● **TASK DIRECTIONS**
Copy out every one of the items below word for word, with nothing changed.

● **GIVEN RECORDS**
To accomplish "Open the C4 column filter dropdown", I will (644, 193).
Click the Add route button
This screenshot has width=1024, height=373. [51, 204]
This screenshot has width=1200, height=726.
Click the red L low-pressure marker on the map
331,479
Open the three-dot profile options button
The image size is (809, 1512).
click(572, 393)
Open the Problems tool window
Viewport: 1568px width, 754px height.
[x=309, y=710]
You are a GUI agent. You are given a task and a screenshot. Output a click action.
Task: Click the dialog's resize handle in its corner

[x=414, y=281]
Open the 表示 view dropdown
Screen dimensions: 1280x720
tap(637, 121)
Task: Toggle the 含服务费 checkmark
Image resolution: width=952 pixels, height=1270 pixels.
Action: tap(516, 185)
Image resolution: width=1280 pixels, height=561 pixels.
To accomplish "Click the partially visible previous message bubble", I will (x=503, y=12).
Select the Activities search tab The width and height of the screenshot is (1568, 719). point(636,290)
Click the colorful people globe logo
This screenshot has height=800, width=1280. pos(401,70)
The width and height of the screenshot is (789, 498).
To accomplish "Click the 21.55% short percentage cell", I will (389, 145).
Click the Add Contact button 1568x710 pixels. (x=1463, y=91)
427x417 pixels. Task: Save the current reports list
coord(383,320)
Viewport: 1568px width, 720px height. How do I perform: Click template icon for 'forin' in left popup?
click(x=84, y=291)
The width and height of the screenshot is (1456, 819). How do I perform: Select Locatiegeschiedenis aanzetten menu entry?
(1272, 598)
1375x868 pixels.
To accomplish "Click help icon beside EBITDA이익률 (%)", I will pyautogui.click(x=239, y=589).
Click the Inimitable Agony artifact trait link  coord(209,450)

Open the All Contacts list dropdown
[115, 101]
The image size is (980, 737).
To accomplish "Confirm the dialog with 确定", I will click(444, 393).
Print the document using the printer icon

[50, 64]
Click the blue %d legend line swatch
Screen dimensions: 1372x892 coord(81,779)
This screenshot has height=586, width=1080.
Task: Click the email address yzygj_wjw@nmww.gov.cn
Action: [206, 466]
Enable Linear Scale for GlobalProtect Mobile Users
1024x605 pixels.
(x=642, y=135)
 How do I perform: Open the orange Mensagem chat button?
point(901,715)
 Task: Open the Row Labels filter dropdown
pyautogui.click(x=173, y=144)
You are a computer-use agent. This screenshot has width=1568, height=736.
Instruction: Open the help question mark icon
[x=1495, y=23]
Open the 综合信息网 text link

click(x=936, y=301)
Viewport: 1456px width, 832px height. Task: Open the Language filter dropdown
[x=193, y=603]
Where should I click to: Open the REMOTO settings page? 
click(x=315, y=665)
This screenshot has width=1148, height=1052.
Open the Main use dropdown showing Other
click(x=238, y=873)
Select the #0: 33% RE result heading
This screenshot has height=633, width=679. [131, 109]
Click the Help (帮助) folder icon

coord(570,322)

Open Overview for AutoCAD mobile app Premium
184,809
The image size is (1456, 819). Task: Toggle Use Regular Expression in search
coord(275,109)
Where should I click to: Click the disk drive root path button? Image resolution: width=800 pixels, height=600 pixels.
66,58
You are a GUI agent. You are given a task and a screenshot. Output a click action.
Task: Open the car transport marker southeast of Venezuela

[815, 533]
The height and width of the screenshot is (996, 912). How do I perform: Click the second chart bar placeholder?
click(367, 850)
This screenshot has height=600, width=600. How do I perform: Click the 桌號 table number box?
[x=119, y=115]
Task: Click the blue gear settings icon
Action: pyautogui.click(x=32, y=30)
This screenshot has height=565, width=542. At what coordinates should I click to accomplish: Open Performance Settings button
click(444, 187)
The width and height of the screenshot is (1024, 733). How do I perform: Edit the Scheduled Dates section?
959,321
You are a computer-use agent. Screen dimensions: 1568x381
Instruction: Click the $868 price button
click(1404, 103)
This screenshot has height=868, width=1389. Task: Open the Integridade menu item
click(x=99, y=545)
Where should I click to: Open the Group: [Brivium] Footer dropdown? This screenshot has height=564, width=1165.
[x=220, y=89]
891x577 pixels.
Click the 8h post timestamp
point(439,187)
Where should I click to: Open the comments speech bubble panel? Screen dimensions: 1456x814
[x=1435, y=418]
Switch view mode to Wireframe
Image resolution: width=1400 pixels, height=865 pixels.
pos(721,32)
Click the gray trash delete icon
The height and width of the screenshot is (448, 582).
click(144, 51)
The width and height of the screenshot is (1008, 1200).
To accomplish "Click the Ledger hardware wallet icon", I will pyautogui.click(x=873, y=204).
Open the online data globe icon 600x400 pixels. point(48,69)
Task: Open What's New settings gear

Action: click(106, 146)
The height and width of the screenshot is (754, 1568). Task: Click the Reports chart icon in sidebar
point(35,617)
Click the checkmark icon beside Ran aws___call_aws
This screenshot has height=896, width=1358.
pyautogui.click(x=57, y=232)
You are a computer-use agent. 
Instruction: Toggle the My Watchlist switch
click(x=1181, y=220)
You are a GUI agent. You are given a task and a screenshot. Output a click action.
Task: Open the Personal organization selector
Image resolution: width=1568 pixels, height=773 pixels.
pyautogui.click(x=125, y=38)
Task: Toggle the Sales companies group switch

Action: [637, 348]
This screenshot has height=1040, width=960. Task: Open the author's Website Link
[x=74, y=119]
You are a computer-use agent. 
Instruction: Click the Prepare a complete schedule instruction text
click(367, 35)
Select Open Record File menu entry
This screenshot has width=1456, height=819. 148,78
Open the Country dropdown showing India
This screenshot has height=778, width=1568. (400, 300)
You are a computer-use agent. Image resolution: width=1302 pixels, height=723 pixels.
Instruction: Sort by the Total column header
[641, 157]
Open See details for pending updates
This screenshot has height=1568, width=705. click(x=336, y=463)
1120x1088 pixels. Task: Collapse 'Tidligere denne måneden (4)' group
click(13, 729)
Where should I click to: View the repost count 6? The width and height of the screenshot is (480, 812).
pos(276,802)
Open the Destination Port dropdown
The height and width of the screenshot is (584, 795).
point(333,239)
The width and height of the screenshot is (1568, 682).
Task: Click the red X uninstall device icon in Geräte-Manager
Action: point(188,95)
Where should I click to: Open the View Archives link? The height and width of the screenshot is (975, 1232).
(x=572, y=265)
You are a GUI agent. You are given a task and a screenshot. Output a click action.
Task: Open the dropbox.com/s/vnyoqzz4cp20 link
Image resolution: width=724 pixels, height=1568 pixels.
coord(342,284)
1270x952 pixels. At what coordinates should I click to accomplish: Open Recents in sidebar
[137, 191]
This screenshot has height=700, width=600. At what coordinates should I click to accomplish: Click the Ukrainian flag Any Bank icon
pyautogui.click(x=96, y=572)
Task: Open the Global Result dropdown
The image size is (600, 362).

● **SOLUTION TO THIS TASK**
To accomplish "Open the C4 column filter dropdown", I will (644, 193).
Click the Add route button
This screenshot has width=1024, height=373. [51, 204]
This screenshot has width=1200, height=726.
Click the red L low-pressure marker on the map
331,479
Open the three-dot profile options button
The image size is (809, 1512).
click(572, 393)
Open the Problems tool window
Viewport: 1568px width, 754px height.
[x=309, y=710]
You are a GUI agent. You are given a task and a screenshot. Output a click action.
Task: Click the dialog's resize handle in its corner

[x=414, y=281]
Open the 表示 view dropdown
Screen dimensions: 1280x720
tap(637, 121)
Task: Toggle the 含服务费 checkmark
Image resolution: width=952 pixels, height=1270 pixels.
Action: tap(516, 185)
Image resolution: width=1280 pixels, height=561 pixels.
To accomplish "Click the partially visible previous message bubble", I will (x=503, y=12).
Select the Activities search tab The width and height of the screenshot is (1568, 719). point(636,290)
Click the colorful people globe logo
This screenshot has height=800, width=1280. pos(401,70)
The width and height of the screenshot is (789, 498).
To accomplish "Click the 21.55% short percentage cell", I will (389, 145).
Click the Add Contact button 1568x710 pixels. (x=1463, y=91)
427x417 pixels. Task: Save the current reports list
coord(383,320)
Viewport: 1568px width, 720px height. How do I perform: Click template icon for 'forin' in left popup?
click(x=84, y=291)
The width and height of the screenshot is (1456, 819). How do I perform: Select Locatiegeschiedenis aanzetten menu entry?
(1272, 598)
1375x868 pixels.
To accomplish "Click help icon beside EBITDA이익률 (%)", I will pyautogui.click(x=239, y=589).
Click the Inimitable Agony artifact trait link  coord(209,450)

Open the All Contacts list dropdown
[115, 101]
The image size is (980, 737).
To accomplish "Confirm the dialog with 确定", I will click(444, 393).
Print the document using the printer icon

[50, 64]
Click the blue %d legend line swatch
Screen dimensions: 1372x892 coord(81,779)
This screenshot has height=586, width=1080.
Task: Click the email address yzygj_wjw@nmww.gov.cn
Action: [206, 466]
Enable Linear Scale for GlobalProtect Mobile Users
1024x605 pixels.
(x=642, y=135)
 How do I perform: Open the orange Mensagem chat button?
point(901,715)
 Task: Open the Row Labels filter dropdown
pyautogui.click(x=173, y=144)
You are a computer-use agent. This screenshot has width=1568, height=736.
Instruction: Open the help question mark icon
[x=1495, y=23]
Open the 综合信息网 text link

click(x=936, y=301)
Viewport: 1456px width, 832px height. Task: Open the Language filter dropdown
[x=193, y=603]
Where should I click to: Open the REMOTO settings page? 
click(x=315, y=665)
This screenshot has width=1148, height=1052.
Open the Main use dropdown showing Other
click(x=238, y=873)
Select the #0: 33% RE result heading
This screenshot has height=633, width=679. [131, 109]
Click the Help (帮助) folder icon

coord(570,322)

Open Overview for AutoCAD mobile app Premium
184,809
The image size is (1456, 819). Task: Toggle Use Regular Expression in search
coord(275,109)
Where should I click to: Click the disk drive root path button? Image resolution: width=800 pixels, height=600 pixels.
66,58
You are a GUI agent. You are given a task and a screenshot. Output a click action.
Task: Open the car transport marker southeast of Venezuela

[815, 533]
The height and width of the screenshot is (996, 912). How do I perform: Click the second chart bar placeholder?
click(367, 850)
This screenshot has height=600, width=600. How do I perform: Click the 桌號 table number box?
[x=119, y=115]
Task: Click the blue gear settings icon
Action: pyautogui.click(x=32, y=30)
This screenshot has height=565, width=542. At what coordinates should I click to accomplish: Open Performance Settings button
click(444, 187)
The width and height of the screenshot is (1024, 733). How do I perform: Edit the Scheduled Dates section?
959,321
You are a computer-use agent. Screen dimensions: 1568x381
Instruction: Click the $868 price button
click(1404, 103)
This screenshot has height=868, width=1389. Task: Open the Integridade menu item
click(x=99, y=545)
Where should I click to: Open the Group: [Brivium] Footer dropdown? This screenshot has height=564, width=1165.
[x=220, y=89]
891x577 pixels.
Click the 8h post timestamp
point(439,187)
Where should I click to: Open the comments speech bubble panel? Screen dimensions: 1456x814
[x=1435, y=418]
Switch view mode to Wireframe
Image resolution: width=1400 pixels, height=865 pixels.
pos(721,32)
Click the gray trash delete icon
The height and width of the screenshot is (448, 582).
click(144, 51)
The width and height of the screenshot is (1008, 1200).
To accomplish "Click the Ledger hardware wallet icon", I will pyautogui.click(x=873, y=204).
Open the online data globe icon 600x400 pixels. point(48,69)
Task: Open What's New settings gear

Action: click(106, 146)
The height and width of the screenshot is (754, 1568). Task: Click the Reports chart icon in sidebar
point(35,617)
Click the checkmark icon beside Ran aws___call_aws
This screenshot has height=896, width=1358.
pyautogui.click(x=57, y=232)
You are a computer-use agent. 
Instruction: Toggle the My Watchlist switch
click(x=1181, y=220)
You are a GUI agent. You are given a task and a screenshot. Output a click action.
Task: Open the Personal organization selector
Image resolution: width=1568 pixels, height=773 pixels.
pyautogui.click(x=125, y=38)
Task: Toggle the Sales companies group switch

Action: [637, 348]
This screenshot has height=1040, width=960. Task: Open the author's Website Link
[x=74, y=119]
You are a computer-use agent. 
Instruction: Click the Prepare a complete schedule instruction text
click(367, 35)
Select Open Record File menu entry
This screenshot has width=1456, height=819. 148,78
Open the Country dropdown showing India
This screenshot has height=778, width=1568. (400, 300)
You are a computer-use agent. Image resolution: width=1302 pixels, height=723 pixels.
Instruction: Sort by the Total column header
[641, 157]
Open See details for pending updates
This screenshot has height=1568, width=705. click(x=336, y=463)
1120x1088 pixels. Task: Collapse 'Tidligere denne måneden (4)' group
click(13, 729)
Where should I click to: View the repost count 6? The width and height of the screenshot is (480, 812).
pos(276,802)
Open the Destination Port dropdown
The height and width of the screenshot is (584, 795).
point(333,239)
The width and height of the screenshot is (1568, 682).
Task: Click the red X uninstall device icon in Geräte-Manager
Action: point(188,95)
Where should I click to: Open the View Archives link? The height and width of the screenshot is (975, 1232).
(x=572, y=265)
You are a GUI agent. You are given a task and a screenshot. Output a click action.
Task: Open the dropbox.com/s/vnyoqzz4cp20 link
Image resolution: width=724 pixels, height=1568 pixels.
coord(342,284)
1270x952 pixels. At what coordinates should I click to accomplish: Open Recents in sidebar
[137, 191]
This screenshot has height=700, width=600. At what coordinates should I click to accomplish: Click the Ukrainian flag Any Bank icon
pyautogui.click(x=96, y=572)
Task: Open the Global Result dropdown
The image size is (600, 362).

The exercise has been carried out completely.